### Problem description
Please count the lines in the records below that contain the string "Toggle", and reply with the number alone.

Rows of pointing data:
* START *
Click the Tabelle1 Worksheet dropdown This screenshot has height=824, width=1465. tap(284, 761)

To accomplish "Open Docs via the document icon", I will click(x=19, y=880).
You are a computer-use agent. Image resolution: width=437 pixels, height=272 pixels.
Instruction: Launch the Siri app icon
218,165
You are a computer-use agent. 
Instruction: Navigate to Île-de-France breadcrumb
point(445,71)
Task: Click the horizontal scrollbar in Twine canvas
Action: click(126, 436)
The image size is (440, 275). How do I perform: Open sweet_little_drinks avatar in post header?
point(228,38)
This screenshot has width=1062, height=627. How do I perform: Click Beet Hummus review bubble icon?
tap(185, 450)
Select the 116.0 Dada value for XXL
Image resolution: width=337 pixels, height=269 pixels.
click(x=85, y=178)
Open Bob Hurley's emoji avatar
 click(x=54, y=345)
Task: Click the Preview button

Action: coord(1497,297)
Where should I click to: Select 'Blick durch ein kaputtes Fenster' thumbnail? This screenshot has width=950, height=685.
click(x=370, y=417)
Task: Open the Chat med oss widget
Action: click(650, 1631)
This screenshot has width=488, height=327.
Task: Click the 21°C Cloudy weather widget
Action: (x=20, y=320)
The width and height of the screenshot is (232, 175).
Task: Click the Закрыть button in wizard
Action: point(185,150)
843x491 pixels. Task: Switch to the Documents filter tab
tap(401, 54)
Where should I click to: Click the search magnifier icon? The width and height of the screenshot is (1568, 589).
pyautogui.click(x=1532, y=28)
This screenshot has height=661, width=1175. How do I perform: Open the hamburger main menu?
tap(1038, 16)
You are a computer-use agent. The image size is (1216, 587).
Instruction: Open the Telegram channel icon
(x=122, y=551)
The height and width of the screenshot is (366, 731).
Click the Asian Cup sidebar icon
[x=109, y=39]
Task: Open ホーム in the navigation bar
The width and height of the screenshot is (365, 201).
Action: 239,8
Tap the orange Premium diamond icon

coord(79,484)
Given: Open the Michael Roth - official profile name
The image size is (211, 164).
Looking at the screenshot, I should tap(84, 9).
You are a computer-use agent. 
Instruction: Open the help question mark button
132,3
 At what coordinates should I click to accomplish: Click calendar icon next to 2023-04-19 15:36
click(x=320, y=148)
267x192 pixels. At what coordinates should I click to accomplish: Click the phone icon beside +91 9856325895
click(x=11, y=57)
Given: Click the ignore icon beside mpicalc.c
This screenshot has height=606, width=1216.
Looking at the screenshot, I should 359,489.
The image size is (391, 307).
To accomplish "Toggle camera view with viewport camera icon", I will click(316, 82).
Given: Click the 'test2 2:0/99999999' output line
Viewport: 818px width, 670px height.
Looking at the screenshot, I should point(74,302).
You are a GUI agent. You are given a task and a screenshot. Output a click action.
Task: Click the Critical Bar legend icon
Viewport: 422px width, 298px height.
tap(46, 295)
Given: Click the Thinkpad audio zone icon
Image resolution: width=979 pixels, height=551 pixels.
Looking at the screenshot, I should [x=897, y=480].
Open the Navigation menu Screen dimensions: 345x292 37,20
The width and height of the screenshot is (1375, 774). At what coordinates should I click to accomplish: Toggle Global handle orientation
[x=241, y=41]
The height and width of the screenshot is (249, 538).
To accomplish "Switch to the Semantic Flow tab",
* END *
### Task output
2